I find myself agreeing with your interpretation of the relevant texts; and agreeing with you that the UN failed in its responsibilities by not intervening in Rwanda.

On the other hand, I continue to disagree with the overall gist of your series, which is to put the church in a hand-in-glove relationship with the state, precisely with respect to the state's war-making activities. That is a grave error, in my view.

(4) The New Testament does not innovate on this subject.

I think that's a misreading of the N.T. — at least, of the Gospels.

In Romans 13, Paul does indeed echo the language of the O.T. passages you cite.

As for Jesus, I don't think he's just saying that individuals are not to act violently. Jesus repudiated violence — tout court.

I am inclined to think Jesus stood in succession to the apocalypticists, who had given up waiting for an earthly, King David-like deliverer of Israel. Instead, they waited for God to intervene directly to deliver Israel. Waiting for God to act means a refusal to take up the sword oneself — and that's precisely what we see in Jesus.

What's that, if not a radical modification of the Old Testament example you consistently appeal to?

Stephen (aka Q)

Eclexia:
You're obviously very torn on this issue. I wonder what you think of my compartmentalization of the two roles:

• the state has a mandate from God to bear the sword to restrain evil;
• the Church has a mandate from God to advocate peace and reconciliation.

The state's mandate is based (in my mind) on a Hobbesian sort of analysis. The worst of all worlds is a state of anarchy. When every individual has a knife at the throat of every other individual, it is impossible for people to get on with the basic, daily tasks necessary to sustain life.

Therefore the state legitimately uses force to establish security and social order. That sets a context in which people can get on with their lives.

But the state, which is a secular institution with a logic all its own — a logic of political expediency rather than spiritual principle — all too often adopts military aggression as a default position. Therefore the Church has a God-given mandate to function as a check on state power, to resist the war-making impulse which comes so naturally to the state.

I think this compartmentalization of the two mandates is biblically defensible. It isn't strictly a New Testament analysis: even a close reading of the Hebrew texts leads to that conclusion, as I'm attempting to demonstrate on my blog.

Perhaps that would help you to express your own ambivalence on the subject, recognizing that both impulses have their place. The main caution is not to confuse the mandates, which is the mistake I believe John is making.

Peter Kirk

John, let's not go back into the ancient history of the Cold War, part of the mess emerging from WWI and WWII which would never have been fought if it hadn't been for early 20th century Christian militarism. Are the South Koreans and Taiwanese expected to be grateful to the western world for getting them out of a mess which it got them into?

As for "Estonians, Georgians, Ukrainians", what has the US army done for them? They got their freedom by largely bloodless revolution, not by US intervention fortunately. And do you really think you will find more than a handful of Iraqis to thank you for the mess you (and we) have made of their country?

I know your media and politicians daily feed you the lie that the rest of the world is eternally grateful to the USA for all it has done for them, but when will you wake up to the truth that in fact most of the world either absolutely hates you or grudgingly acknowledges that you have brought them economic benefits at the cost of destroying their cultures? Well, at least you realise that the French despise you and that "There is also something terribly normal about hating a super power", but you don't seem to realise that there are good reasons for it.
-------
*STATED GOAL 1:*
Quote the passage of the comment thread on church, state, and war between "In Romans 13, Paul" and "see in Jesus.", inclusive.
The records bear no relation to the text.

*Some records:*
-------
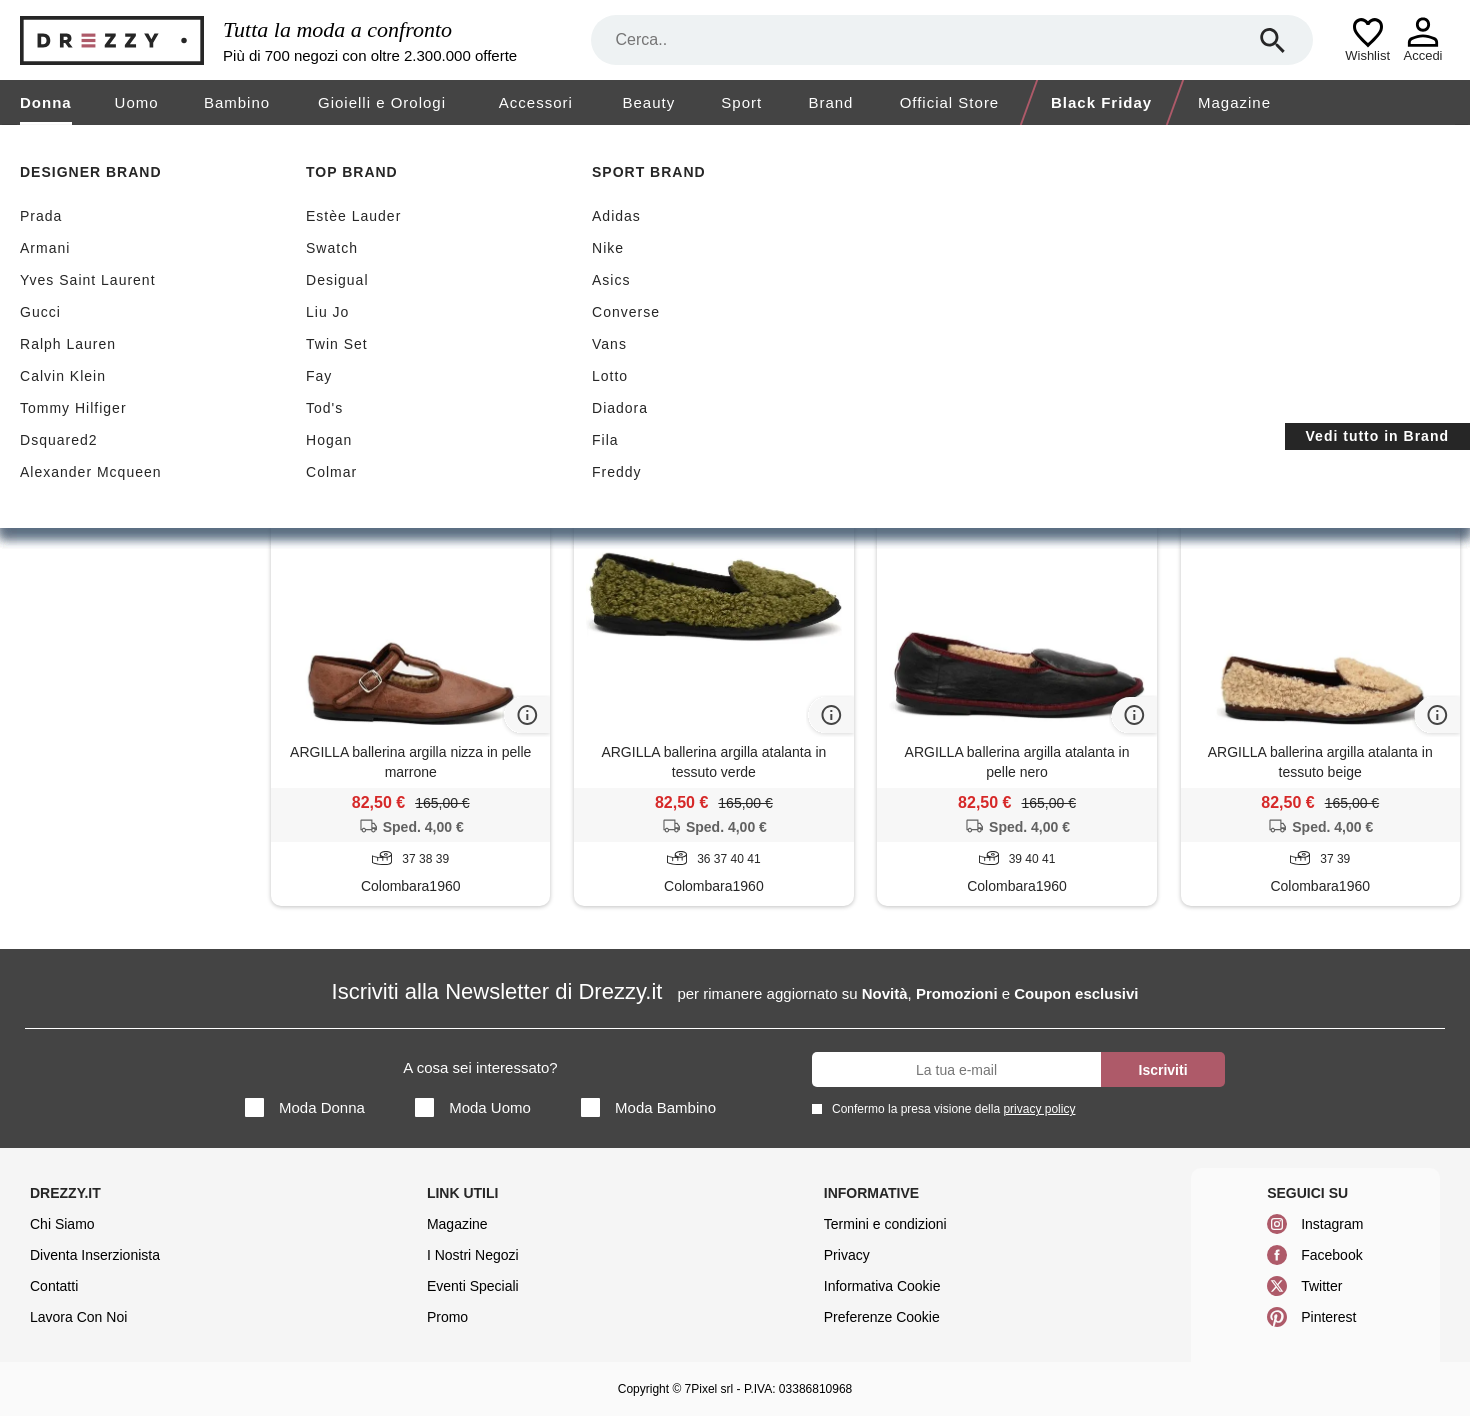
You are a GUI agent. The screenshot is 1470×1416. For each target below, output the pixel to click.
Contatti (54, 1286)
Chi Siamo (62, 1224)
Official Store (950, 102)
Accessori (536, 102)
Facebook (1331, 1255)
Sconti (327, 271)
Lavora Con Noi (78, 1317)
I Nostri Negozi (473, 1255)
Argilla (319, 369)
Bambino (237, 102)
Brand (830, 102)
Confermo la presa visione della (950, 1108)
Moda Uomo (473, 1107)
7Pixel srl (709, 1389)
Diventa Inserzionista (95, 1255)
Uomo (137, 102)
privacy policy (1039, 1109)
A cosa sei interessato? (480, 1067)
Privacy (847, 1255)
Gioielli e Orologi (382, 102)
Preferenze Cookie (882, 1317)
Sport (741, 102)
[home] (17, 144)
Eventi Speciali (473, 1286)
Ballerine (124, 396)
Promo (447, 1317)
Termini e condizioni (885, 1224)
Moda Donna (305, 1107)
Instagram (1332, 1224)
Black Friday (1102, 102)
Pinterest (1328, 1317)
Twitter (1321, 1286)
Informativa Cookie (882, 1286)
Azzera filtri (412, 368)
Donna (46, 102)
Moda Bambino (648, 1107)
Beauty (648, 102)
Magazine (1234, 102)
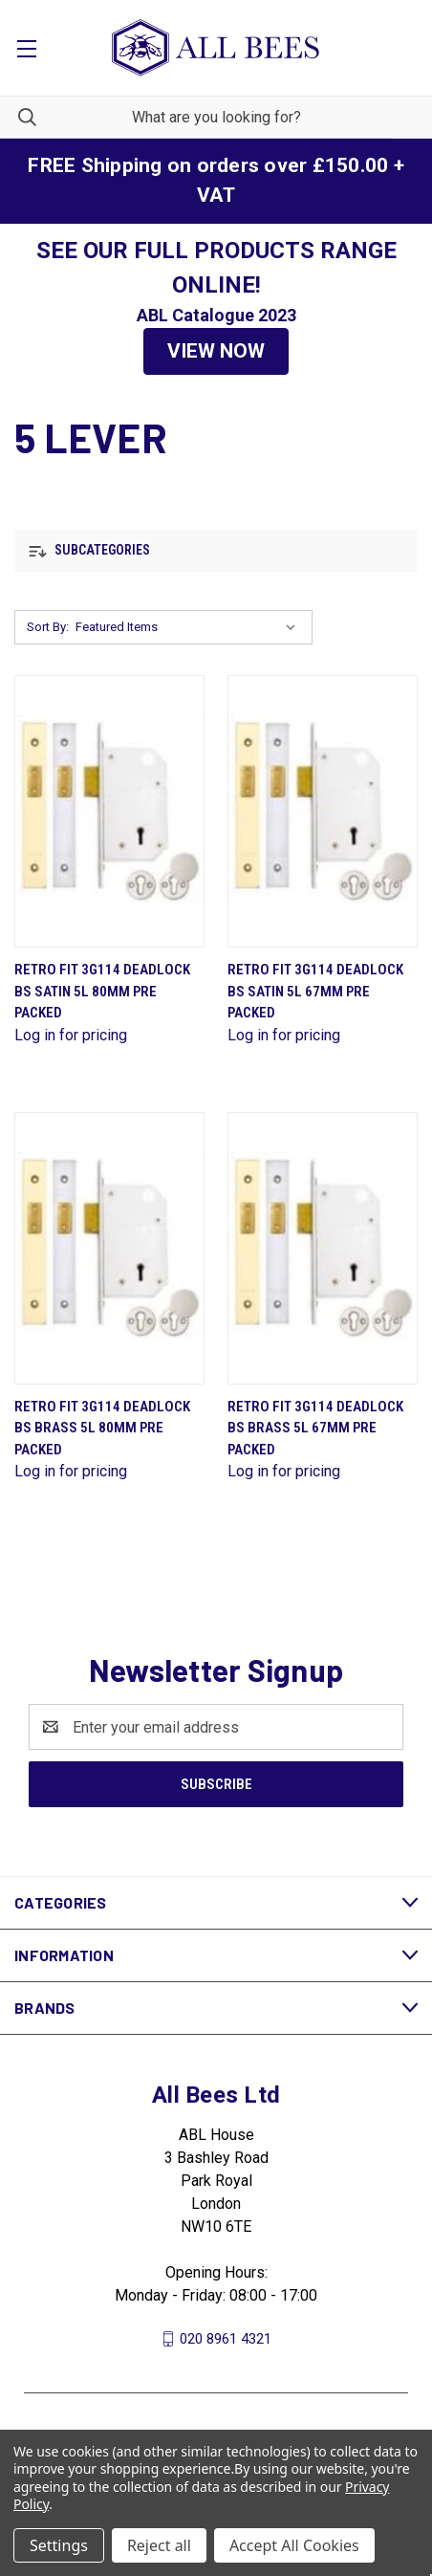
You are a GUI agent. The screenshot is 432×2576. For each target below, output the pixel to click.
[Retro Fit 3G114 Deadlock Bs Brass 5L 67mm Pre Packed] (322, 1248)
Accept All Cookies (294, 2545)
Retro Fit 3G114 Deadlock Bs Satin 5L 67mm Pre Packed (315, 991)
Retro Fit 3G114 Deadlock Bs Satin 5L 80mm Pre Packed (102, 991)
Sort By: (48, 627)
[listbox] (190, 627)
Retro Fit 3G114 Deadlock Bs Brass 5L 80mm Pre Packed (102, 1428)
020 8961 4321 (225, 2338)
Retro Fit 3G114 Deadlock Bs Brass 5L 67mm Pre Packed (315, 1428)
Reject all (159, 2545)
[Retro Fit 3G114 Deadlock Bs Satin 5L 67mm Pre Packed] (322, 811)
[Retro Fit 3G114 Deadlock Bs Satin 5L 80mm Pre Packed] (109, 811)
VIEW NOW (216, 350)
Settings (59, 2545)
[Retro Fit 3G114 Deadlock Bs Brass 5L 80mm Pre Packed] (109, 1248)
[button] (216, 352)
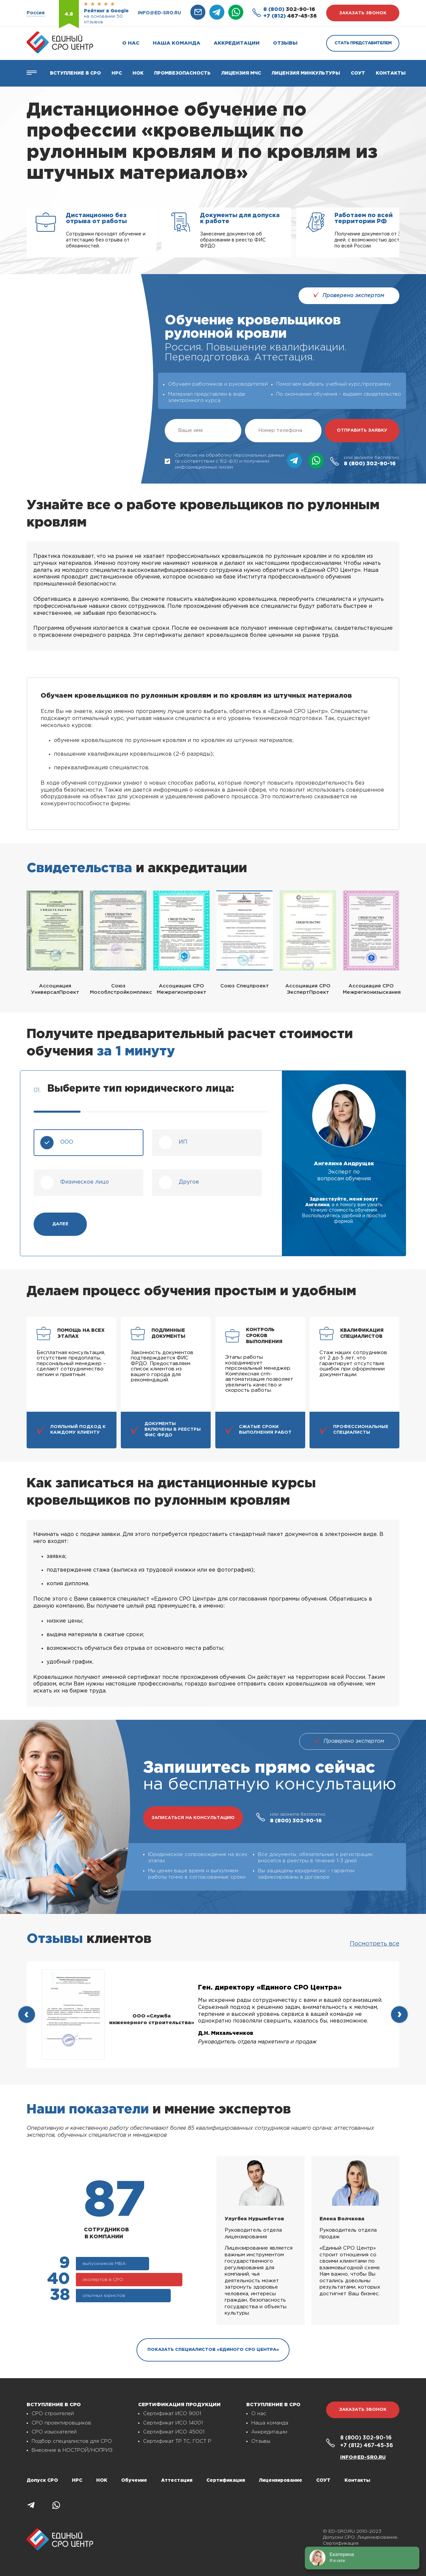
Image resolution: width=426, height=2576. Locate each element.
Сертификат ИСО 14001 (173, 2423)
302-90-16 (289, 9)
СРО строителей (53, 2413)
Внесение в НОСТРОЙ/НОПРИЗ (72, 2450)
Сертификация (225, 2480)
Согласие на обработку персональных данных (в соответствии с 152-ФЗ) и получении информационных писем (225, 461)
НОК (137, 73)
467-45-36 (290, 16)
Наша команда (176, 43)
-------
*STATED GOAL 2:*
Print the lines of the records between the line holding "Sconti (327, 271)" and the line holding "Pinterest (1328, 1317)", inclusive.

*TASK OUTPUT 1:*
In Romans 13, Paul does indeed echo the language of the O.T. passages you cite.

As for Jesus, I don't think he's just saying that individuals are not to act violently. Jesus repudiated violence — tout court.

I am inclined to think Jesus stood in succession to the apocalypticists, who had given up waiting for an earthly, King David-like deliverer of Israel. Instead, they waited for God to intervene directly to deliver Israel. Waiting for God to act means a refusal to take up the sword oneself — and that's precisely what we see in Jesus.

*TASK OUTPUT 2:*
Sconti (327, 271)
Lavora Con Noi (78, 1317)
I Nostri Negozi (473, 1255)
Argilla (319, 369)
Bambino (237, 102)
Brand (830, 102)
Confermo la presa visione della (950, 1108)
Moda Uomo (473, 1107)
7Pixel srl (709, 1389)
Diventa Inserzionista (95, 1255)
Uomo (137, 102)
privacy policy (1039, 1109)
A cosa sei interessato? (480, 1067)
Privacy (847, 1255)
Gioielli e Orologi (382, 102)
Preferenze Cookie (882, 1317)
Sport (741, 102)
[home] (17, 144)
Eventi Speciali (473, 1286)
Ballerine (124, 396)
Promo (447, 1317)
Termini e condizioni (885, 1224)
Moda Donna (305, 1107)
Instagram (1332, 1224)
Black Friday (1102, 102)
Pinterest (1328, 1317)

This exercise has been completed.